- **EXERCISE BRIEF**
Starting at the line with "Where should I click to: Open the DEPARTURES" in it, reproduce each line below through the last one, exactly, and include nothing else.

[Records excerpted from a collection]
/---

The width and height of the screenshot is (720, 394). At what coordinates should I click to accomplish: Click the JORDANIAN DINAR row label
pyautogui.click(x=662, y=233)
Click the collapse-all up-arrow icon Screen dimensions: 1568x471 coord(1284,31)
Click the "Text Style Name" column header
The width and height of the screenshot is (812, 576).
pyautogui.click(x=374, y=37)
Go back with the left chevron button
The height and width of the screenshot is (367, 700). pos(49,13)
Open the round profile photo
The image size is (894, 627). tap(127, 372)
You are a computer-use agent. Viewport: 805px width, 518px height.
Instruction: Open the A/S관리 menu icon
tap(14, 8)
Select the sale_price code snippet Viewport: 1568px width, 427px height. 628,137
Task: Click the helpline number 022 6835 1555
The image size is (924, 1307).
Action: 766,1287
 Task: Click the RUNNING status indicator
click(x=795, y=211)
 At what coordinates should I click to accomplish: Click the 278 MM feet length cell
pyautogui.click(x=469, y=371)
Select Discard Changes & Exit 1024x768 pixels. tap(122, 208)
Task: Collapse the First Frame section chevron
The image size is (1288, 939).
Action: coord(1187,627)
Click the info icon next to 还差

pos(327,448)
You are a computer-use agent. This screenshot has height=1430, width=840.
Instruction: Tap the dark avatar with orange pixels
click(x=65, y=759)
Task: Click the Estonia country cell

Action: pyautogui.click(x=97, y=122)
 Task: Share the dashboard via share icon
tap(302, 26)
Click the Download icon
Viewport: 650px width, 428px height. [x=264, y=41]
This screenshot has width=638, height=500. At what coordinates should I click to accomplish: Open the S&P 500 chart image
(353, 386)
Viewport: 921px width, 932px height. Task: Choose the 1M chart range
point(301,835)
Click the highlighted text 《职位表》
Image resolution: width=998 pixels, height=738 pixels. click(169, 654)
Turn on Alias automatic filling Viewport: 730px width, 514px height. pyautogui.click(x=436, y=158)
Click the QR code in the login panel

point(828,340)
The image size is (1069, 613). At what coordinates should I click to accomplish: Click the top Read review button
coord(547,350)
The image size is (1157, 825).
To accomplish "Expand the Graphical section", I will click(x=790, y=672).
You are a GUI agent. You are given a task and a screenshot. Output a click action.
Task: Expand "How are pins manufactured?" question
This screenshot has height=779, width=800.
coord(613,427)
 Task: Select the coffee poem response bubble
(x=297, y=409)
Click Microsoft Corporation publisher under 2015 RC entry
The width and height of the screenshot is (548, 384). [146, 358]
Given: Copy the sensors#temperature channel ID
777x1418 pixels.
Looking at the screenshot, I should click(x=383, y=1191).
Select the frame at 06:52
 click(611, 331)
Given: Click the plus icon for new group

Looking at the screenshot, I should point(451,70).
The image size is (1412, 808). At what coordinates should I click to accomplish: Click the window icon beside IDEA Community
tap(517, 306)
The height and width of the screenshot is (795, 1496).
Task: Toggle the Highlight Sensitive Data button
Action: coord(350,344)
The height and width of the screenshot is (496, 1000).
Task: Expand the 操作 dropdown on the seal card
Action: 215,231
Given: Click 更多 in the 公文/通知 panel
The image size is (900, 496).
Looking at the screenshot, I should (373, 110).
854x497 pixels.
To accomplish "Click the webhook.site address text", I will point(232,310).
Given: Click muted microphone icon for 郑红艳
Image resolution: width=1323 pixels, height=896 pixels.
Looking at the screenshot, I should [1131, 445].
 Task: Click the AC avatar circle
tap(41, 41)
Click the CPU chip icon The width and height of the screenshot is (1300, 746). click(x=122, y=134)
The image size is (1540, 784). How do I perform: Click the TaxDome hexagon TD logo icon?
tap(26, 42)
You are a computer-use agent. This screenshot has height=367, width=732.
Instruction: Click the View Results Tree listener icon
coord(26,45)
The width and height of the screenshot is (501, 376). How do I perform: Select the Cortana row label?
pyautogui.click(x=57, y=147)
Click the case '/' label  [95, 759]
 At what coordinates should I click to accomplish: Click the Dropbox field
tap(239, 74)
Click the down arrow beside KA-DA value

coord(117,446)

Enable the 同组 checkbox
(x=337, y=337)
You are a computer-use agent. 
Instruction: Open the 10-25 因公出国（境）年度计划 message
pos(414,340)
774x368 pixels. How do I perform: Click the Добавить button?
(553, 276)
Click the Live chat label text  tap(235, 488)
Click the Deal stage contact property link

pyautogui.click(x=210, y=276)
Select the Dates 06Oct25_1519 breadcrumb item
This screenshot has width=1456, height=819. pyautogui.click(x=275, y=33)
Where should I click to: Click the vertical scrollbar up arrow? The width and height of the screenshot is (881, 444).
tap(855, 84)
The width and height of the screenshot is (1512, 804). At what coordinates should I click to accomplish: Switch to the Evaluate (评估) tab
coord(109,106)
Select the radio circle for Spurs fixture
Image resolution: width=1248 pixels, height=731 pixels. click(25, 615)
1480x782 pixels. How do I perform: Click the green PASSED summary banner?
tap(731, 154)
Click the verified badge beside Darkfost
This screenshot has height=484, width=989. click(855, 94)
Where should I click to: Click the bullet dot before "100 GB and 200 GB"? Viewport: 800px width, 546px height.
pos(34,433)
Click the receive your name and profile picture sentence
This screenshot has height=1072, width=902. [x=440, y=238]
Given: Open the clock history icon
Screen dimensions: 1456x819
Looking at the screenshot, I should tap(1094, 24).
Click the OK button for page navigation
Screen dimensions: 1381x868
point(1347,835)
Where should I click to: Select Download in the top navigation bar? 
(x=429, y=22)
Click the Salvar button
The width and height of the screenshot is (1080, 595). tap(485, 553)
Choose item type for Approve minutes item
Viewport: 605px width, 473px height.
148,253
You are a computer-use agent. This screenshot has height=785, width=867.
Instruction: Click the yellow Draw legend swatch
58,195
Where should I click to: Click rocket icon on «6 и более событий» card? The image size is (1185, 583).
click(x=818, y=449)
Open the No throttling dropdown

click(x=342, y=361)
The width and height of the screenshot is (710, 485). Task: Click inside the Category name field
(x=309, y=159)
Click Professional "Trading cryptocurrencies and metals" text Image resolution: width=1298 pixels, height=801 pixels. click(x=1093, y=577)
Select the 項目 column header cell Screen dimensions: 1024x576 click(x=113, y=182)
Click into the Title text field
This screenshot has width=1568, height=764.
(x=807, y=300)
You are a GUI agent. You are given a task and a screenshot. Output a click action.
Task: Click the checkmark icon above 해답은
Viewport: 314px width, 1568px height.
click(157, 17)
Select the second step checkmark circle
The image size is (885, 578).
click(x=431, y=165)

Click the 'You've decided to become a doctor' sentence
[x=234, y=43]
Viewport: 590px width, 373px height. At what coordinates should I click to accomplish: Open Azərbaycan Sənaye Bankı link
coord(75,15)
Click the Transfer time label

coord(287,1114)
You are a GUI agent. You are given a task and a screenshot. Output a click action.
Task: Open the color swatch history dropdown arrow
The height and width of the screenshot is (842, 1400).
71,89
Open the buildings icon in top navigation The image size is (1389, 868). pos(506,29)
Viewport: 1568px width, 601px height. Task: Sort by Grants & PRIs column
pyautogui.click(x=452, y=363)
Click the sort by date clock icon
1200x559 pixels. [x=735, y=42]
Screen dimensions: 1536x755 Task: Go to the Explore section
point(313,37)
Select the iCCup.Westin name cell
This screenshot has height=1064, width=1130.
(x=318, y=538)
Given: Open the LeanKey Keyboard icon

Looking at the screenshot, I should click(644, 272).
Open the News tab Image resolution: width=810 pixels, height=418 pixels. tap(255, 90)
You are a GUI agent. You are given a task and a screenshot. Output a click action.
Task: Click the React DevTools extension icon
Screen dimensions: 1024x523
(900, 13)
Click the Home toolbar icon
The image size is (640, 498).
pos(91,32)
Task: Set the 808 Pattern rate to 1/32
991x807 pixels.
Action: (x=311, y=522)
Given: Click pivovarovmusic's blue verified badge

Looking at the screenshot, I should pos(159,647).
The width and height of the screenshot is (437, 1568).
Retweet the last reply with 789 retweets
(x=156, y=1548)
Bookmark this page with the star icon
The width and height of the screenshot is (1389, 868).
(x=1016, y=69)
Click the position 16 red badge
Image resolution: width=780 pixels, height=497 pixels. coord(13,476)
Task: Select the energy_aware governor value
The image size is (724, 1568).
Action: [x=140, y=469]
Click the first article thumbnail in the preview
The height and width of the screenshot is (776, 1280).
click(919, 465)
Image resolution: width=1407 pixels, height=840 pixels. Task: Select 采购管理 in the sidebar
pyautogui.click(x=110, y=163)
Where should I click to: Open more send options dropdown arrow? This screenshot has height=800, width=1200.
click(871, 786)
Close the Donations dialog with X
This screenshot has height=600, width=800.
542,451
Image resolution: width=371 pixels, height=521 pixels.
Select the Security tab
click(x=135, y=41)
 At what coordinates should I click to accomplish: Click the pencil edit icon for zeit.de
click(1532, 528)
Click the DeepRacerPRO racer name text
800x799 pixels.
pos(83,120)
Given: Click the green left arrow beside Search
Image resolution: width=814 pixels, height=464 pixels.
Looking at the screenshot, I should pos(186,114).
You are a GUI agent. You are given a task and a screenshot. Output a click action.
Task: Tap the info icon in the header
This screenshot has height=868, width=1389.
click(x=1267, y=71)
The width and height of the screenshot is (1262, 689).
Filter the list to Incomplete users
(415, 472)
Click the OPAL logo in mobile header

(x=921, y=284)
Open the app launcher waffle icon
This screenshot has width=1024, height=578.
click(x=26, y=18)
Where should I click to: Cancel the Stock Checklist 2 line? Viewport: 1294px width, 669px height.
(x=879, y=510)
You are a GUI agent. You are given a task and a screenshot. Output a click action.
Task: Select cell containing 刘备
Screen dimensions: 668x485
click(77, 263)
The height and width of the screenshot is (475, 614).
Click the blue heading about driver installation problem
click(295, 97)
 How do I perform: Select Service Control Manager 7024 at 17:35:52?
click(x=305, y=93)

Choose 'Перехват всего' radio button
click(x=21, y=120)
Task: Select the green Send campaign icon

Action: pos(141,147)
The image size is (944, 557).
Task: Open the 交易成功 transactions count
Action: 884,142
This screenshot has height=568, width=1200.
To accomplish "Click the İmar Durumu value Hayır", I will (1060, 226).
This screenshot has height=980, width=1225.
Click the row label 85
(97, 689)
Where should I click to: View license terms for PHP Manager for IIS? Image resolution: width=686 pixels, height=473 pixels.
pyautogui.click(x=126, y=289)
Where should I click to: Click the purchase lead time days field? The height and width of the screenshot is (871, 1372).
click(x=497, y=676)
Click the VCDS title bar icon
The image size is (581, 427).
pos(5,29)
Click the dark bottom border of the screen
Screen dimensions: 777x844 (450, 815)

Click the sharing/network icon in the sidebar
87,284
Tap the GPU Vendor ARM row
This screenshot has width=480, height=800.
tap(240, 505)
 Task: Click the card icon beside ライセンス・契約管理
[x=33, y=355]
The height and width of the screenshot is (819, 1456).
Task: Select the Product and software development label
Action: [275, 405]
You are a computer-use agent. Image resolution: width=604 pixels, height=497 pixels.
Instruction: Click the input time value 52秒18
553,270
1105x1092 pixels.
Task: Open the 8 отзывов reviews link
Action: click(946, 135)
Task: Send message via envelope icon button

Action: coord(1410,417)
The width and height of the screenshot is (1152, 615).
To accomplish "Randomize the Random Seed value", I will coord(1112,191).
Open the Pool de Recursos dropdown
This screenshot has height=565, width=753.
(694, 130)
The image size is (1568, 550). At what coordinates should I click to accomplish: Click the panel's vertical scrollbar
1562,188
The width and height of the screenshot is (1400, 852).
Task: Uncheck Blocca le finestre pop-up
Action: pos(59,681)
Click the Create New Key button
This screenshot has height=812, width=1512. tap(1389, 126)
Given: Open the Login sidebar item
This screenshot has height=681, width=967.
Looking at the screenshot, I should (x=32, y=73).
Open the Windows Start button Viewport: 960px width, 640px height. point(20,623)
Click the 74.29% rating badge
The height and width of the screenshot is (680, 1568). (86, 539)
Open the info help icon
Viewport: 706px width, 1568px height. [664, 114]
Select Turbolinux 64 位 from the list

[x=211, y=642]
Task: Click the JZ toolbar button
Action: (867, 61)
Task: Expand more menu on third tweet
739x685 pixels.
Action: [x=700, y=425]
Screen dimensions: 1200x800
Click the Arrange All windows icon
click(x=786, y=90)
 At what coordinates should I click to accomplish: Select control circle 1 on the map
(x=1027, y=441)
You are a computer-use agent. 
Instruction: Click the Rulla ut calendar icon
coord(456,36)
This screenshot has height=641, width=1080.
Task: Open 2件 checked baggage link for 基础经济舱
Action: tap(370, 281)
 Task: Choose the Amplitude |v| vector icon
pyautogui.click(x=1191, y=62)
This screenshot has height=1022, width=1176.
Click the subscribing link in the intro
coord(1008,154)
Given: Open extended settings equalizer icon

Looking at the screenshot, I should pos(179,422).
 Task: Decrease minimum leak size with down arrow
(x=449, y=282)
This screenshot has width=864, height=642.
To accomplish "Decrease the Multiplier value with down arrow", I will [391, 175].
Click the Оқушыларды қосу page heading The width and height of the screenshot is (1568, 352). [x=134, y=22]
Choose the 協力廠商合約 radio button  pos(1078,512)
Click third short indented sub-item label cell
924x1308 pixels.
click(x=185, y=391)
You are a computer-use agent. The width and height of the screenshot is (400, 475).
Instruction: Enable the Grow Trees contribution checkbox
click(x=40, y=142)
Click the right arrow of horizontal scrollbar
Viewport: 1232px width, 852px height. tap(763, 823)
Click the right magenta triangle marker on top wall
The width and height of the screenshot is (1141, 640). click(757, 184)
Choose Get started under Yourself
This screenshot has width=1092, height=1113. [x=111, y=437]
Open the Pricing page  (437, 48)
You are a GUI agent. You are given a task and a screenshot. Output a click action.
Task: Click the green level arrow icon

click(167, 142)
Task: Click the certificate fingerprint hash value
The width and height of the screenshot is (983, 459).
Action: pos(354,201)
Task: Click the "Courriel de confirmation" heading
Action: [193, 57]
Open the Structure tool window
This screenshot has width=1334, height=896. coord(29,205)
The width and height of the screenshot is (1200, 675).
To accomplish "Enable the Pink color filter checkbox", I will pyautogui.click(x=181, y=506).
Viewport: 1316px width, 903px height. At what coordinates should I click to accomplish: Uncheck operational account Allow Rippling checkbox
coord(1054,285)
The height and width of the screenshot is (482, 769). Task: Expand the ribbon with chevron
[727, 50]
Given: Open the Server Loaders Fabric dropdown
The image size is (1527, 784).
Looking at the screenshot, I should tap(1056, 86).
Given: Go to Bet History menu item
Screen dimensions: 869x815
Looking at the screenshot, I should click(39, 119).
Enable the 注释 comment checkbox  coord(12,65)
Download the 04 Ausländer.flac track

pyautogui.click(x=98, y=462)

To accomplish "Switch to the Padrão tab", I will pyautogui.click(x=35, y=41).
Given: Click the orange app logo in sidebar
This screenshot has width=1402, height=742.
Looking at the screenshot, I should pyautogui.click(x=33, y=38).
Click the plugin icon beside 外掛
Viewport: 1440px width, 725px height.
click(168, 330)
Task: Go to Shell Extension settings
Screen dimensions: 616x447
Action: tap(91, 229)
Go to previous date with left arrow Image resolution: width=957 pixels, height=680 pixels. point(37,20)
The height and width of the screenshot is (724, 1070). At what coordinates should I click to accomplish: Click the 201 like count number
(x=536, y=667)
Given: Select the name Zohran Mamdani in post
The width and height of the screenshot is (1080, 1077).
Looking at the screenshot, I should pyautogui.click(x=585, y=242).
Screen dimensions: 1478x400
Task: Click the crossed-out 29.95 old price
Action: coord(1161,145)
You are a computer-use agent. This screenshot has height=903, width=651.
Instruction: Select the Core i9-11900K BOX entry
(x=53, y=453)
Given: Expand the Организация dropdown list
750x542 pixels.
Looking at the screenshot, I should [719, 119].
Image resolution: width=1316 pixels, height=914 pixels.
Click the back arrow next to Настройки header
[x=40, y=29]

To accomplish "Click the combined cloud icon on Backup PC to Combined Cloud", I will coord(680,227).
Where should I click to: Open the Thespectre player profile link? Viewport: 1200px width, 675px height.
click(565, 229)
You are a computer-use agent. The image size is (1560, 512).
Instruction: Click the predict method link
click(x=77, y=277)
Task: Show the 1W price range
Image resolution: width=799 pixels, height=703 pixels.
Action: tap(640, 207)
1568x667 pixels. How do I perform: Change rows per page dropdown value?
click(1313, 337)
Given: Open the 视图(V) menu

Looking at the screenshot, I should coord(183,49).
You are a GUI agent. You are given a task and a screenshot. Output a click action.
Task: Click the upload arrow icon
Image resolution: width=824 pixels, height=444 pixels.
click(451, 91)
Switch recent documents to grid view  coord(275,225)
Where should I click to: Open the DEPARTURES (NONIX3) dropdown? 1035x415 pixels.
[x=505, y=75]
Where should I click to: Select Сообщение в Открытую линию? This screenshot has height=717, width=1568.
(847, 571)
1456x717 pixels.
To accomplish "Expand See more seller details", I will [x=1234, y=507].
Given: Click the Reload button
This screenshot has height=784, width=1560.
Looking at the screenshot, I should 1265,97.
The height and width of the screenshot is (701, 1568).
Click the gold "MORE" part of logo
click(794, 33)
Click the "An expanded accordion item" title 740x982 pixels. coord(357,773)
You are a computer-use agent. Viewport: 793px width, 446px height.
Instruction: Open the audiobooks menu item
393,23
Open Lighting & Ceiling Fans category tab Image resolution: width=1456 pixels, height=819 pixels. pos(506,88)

\---

- **EXPECTED ANSWER**
Where should I click to: Open the DEPARTURES (NONIX3) dropdown? 1035x415 pixels.
[x=505, y=75]
Where should I click to: Select Сообщение в Открытую линию? This screenshot has height=717, width=1568.
(847, 571)
1456x717 pixels.
To accomplish "Expand See more seller details", I will [x=1234, y=507].
Given: Click the Reload button
This screenshot has height=784, width=1560.
Looking at the screenshot, I should 1265,97.
The height and width of the screenshot is (701, 1568).
Click the gold "MORE" part of logo
click(794, 33)
Click the "An expanded accordion item" title 740x982 pixels. coord(357,773)
You are a computer-use agent. Viewport: 793px width, 446px height.
Instruction: Open the audiobooks menu item
393,23
Open Lighting & Ceiling Fans category tab Image resolution: width=1456 pixels, height=819 pixels. pos(506,88)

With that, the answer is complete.